B. All trash, refuse, and waste materials shall be stored in adequate containers and regularly removed from the premises. These containers shall not be visible to the general public and shall not constitute a health or fire hazard or nuisance to any Lessee.
C. No portion of the premises shall be used for lodging purposes.
D. Neither sidewalks nor walkways shall be used to display; store, or place any merchandise, equipment, or devices.
E. Lessee shall not install any curtains, blinds, shades, or screens on any window or door of the premises without Lessor’s consent.
COMMON AREAS:
A. Lessee and its authorized representatives and invitees shall use any roadway, walkway, or mall only for ingress to or egress from the stores in the shopping center. Use of the common areas shall be in an orderly manner in accordance with directional or other signs or guides. Roadways shall not be used at a speed in excess of ten miles per hour and shall not be used for parking or stopping, except for immediate loading or unloading of passengers. Walkways and malls shall be used for pedestrian travel only.

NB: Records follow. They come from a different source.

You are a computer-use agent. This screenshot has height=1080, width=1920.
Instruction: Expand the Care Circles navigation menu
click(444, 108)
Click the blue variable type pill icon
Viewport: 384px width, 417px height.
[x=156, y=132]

B. Lessee and its authorized representatives and invitees shall not use the parking areas for anything but parking motor vehicles. All motor vehicles shall be parked in an orderly manner within the painted lines defining the individual parking places. During peak periods of business activity, Lessor may impose limitations in all or parts of the parking area as to length of time for parking use.
C. During normal business hours, the use of the parking area shall be limited to customers, employees and vendors of the Lessees of the shopping center, and no others.
D. No person shall use any utility area, truck loading area, or other area reserved for use in conducting business, except for the specific purpose for which permission to use these areas has been given.
E. Without the consent of the Lessor, no person shall use any of the common areas for:
(1) Vending, peddling, or soliciting orders for sale or distributing of any merchandise, device, service, periodical, book, pamphlet, or other matter;
(2) Exhibiting any sign, placard, banner, notice, or other written material;
(3) Distributing any circular, booklet, handbill, placard, or other material;
(4) Soliciting membership in any organization, group, or association, or soliciting contributions for any purpose;
(5) Parading, patrolling, picketing, demonstrating, or engaging in conduct that might interfere with the use of the common areas or be detrimental to any of the other Lessees;
(6) Any purposes when none of the business establishments in the shopping center is open for business;
(7) Discarding any paper, glass, or extraneous matter of any kind, except in designated receptacles;
(8) Using a sound device of any kind or making or permitting any noise that is annoying, unpleasant, or distasteful;
(9) Damaging any sign, light standard, or fixture, landscaping material, or other improvement or property within the shopping center.
The listing of specific prohibitions is not intended to be exclusive, but to indicate the manner in which the right to use the common areas solely as a means of access and convenience in shopping at the business establishments in the shopping center is limited and controlled by Lessor.